De
la espléndida serie de filósofos renacentistas que comenzaron a
sacar al pensamiento europeo moderno fuera del predominio de la
todopoderosa escolástica cristiana sobresale impresionante la
silueta calcinada de Giordano Bruno. Desde su muerte en la hoguera en
Roma en febrero del año 1600, su nombre, rodeado de rumores de
infamia panteísta y de audacia cosmológica, consta en las actas
martirológicas del librepensamiento moderno. Su destino póstumo ha
conservado algo del esplendor del fuego fatuo y de la mala fortuna de
su biografía. Da la impresión de que sus partidarios e intérpretes
han hurgado más en sus cenizas que en sus escritos.
Verdaderamente,
la historia espiritual conoce pocos autores cuya memoria esté
determinada en semejante medida por proyecciones y acaparamientos
debidos a los intereses de sus simpatizantes soñadores. Así pues,
la historia de la recepción de Giordano Bruno es, con escasas
excepciones, la de una deficiencia en la lectura, con buenas
intenciones; algún que otro descendiente de Giordano Bruno
necesitado de apoyo puso en su boca lo que éste habría dicho si
hubiera sido aquel por el que se le pretendía tener. Así,
trabajaron para su causa buscadores de alianzas de todos los colores,
grupos pacifistas, anticlericales y panteístas principalmente; en
tiempos más recientes ha echado mano de él hasta un cierto pietismo
católico.
Se
siente uno apremiado a aparecer quemado junto a él para aprovecharse
de su aureola de víctima. Puede ser que tales impertinencias sean un
mecanismo típico en la historia de los filósofos disidentes. En
tanto se fundamentan en la carencia de un saber de calidad, se
explican en buena parte por la circunstancia de que, desde el siglo
XIX, el latín pasó a ser una lengua muerta entre los eruditos
europeos, de manera que los escritos más decisivos de Giordano
Bruno, redactados en latín, permanecieron durante mucho tiempo como
enterrados en una cripta.
Quien
quiera exponerse a la energía y a la grandeza del pensamiento de
Giordano Bruno en sus manifestaciones más impresionantes tiene que
preocuparse en primer lugar por liberar de su cripta latina al «mago»

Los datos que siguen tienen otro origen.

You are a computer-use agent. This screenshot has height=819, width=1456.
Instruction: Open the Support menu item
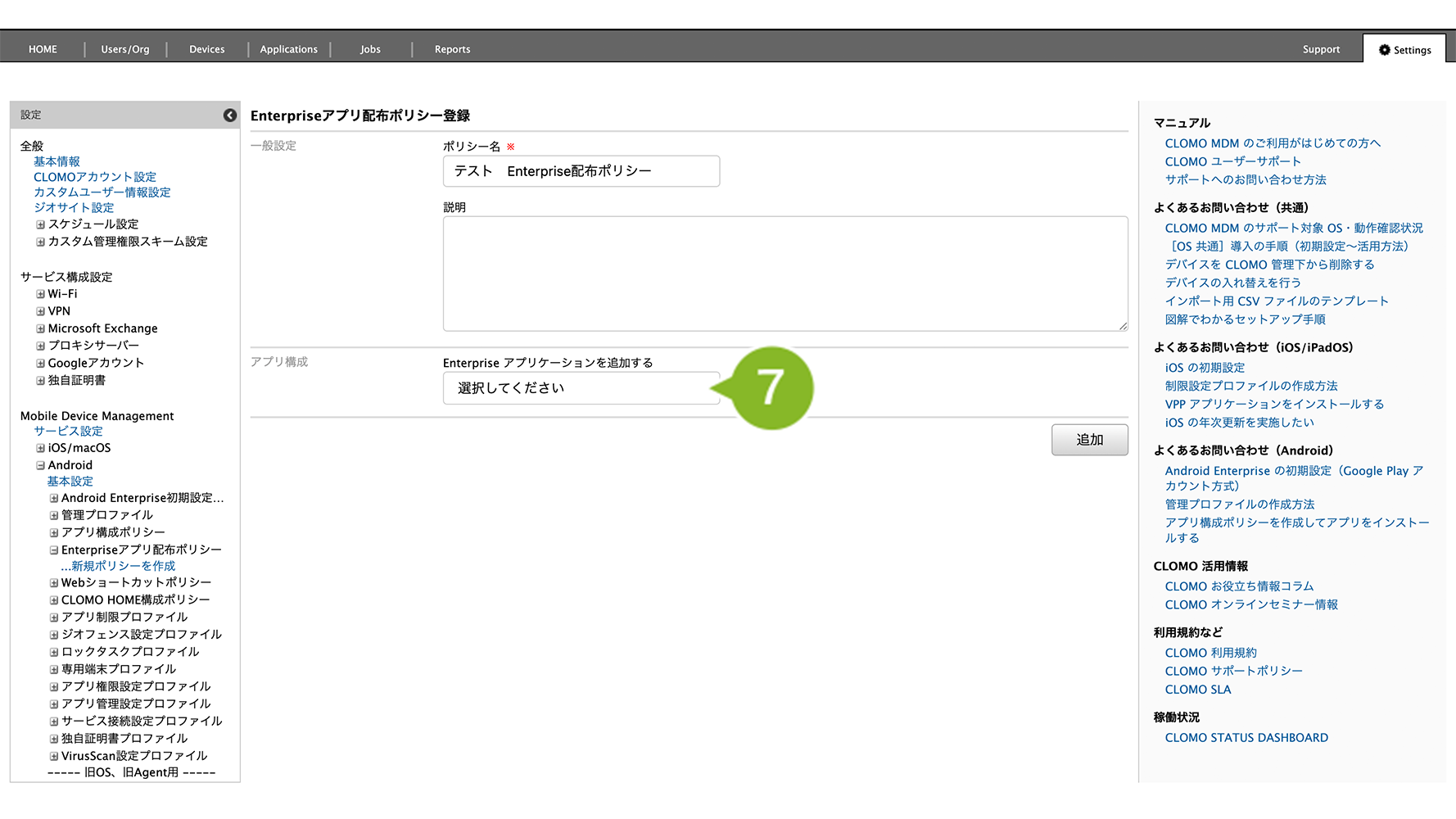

Bruno, al artista de la memoria, al materiósofo, al ontólogo de las
imágenes y al maestro de las ágiles transformaciones, para meditar
sus sugerencias a la luz de las lenguas modernas.
Es
mérito de Elisabeth von Samsonow -estimulada no en última instancia
por los trabajos de la gran dama de la investigación sobre el
Renacimiento, Francés A. Yatesel- haber comenzado a abrir a los
lectores alemanes el acceso a los escritos latinos de Bruno,
olvidados durante tanto tiempo. Su obra da testimonio de un aspecto
ignorado en este mito de la Edad Moderna: ilustra el nacimiento de la
modernidad a partir del espíritu de una filosofía de la
imaginación.
Tras
el redescubrimiento de las teorías de Bruno acerca de los logros de
la «fantasía» como constituyente del mundo, la inclinación
indolente de los historiadores de las ideas a construir todo el
pensamiento moderno a partir de Descartes se vuelve más dudosa que
nunca. Hay que retroceder hasta el universo de Bruno, Shakespeare y
Bacon, para encontrar las claves de los tesoros incipientes de la
modernidad, desconocidos todavía en gran medida.
Como
casi ningún otro pensador antes que él, Giordano Bruno se sumergió
en la cosmodinámica de los recuerdos. Con sus penetraciones
reflexivas en la naturaleza y la función de la memoria, Giordano
Bruno podría ser contemporáneo de aquellos que se inclinan en la
actualidad sobre el cerebro humano como si se tratara del refugio de
los enigmas del universo.
Al
enfatizar en el carácter de ars del recuerdo y de la memoria,
Giordano Bruno es el primer filósofo del «arte» de la Edad
Moderna. Ya va siendo hora de soplar sobre las cenizas de los
manuscritos de Bruno para liberar lo que solamente honra a este
pensador que fue un maestro de la prosa italiana y latina: la
brillante textualidad de sus pensamientos reales.
En
Temperamentos filosóficos, de Peter Sloterdijk.